L’énergie est l’un de ses thèmes de prédilection – il a présidé un groupe d’étude sur les pics pétroliers et gaziers à l’Assemblée. Un jeune écolier pourrait facilement comprendre ce phénomène physique, mais côté dirigeants politiques, apparemment rien n’y fait… Retiré des affaires, Yves Cochet explique sans langue de bois que le monde a comme destin la décroissance. Un monde qu’il voit en plein effondrement, un effondrement certes lent à l’échelle de nos vies accélérées, mais un effondrement certain.

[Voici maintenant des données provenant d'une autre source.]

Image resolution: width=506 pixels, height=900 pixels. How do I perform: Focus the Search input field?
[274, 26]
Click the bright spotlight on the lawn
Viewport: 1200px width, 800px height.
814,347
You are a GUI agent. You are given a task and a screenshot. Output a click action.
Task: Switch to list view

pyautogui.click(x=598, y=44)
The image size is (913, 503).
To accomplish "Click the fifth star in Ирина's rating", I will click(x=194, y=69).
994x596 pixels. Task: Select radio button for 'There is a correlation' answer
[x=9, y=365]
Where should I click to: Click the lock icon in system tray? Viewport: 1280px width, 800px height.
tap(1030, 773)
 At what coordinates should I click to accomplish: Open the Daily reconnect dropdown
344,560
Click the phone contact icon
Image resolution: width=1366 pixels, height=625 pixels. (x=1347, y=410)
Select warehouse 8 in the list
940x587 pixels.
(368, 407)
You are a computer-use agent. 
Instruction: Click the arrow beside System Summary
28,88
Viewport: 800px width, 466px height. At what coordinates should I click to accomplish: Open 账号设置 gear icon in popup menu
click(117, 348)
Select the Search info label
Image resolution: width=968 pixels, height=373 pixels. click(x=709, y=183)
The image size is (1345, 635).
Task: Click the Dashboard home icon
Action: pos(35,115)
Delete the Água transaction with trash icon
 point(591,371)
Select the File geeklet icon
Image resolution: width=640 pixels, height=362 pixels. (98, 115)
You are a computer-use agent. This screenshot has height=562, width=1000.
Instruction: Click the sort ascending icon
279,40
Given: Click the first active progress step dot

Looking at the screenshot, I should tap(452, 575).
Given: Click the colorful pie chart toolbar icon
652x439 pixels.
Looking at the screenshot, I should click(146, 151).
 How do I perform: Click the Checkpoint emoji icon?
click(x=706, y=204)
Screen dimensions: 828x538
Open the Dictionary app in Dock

Le déclin des ressources non renouvelables est inéluctable. Les conséquences géopolitiques de la course aux hydrocarbures sont bien connue, malgré le rideau de fumée du terrorisme. Après la catastrophe industrielle de Tchernobyl, on avait cru à un « plus jamais ça », puis a eu lieu, dans un pays pourtant très riche et développé, l’explosion de la centrale nucléaire de Fukushima. L’accroissement des problèmes environnementaux en tout genre, au coût exponentiel (parlez-en aux états d’Amérique touchés par les derniers cyclones), démontre l’irresponsabilité de leurs dirigeants à courte vue.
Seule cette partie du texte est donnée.